+++ Dataset entries

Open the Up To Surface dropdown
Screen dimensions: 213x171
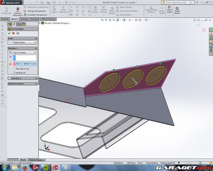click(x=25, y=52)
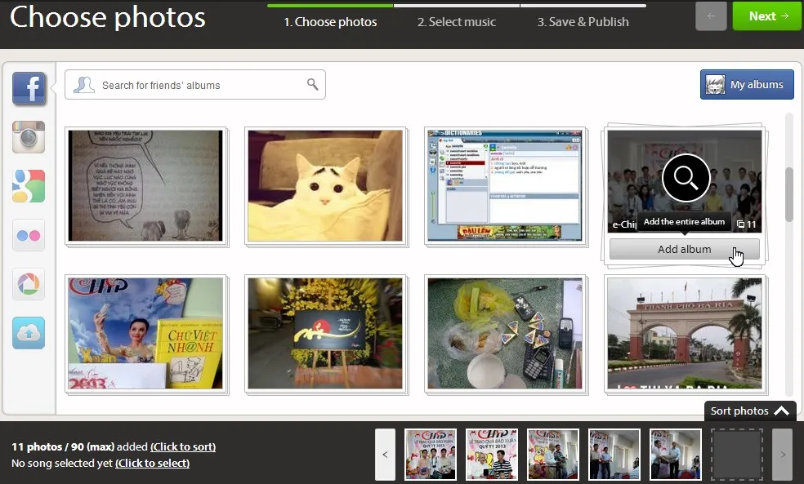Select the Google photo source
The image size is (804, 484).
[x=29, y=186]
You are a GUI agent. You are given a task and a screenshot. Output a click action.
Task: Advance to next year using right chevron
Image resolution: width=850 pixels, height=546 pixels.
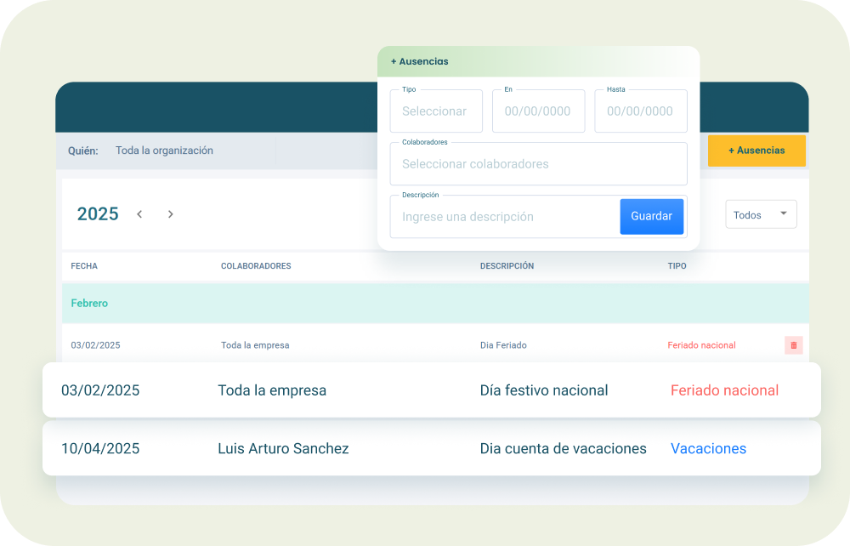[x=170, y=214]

++++++
+++ Dataset entries

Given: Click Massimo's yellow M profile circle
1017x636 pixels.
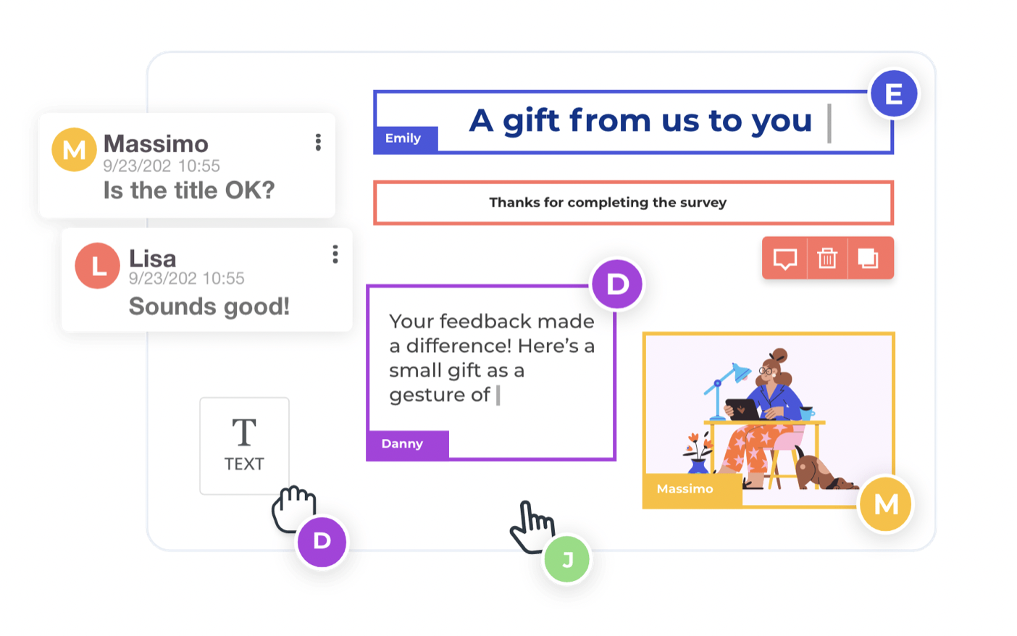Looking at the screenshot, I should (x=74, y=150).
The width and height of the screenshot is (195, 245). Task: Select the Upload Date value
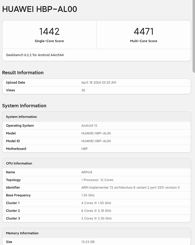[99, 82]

++++++
+++ Dataset entries

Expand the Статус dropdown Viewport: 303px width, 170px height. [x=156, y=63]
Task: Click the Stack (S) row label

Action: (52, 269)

++++++

▶ [What you need to do] All lines above with "dropdown" in them should be returned.

▶ [Expected output]
Open the Up To Surface dropdown
Expand the Статус dropdown Viewport: 303px width, 170px height. [x=156, y=63]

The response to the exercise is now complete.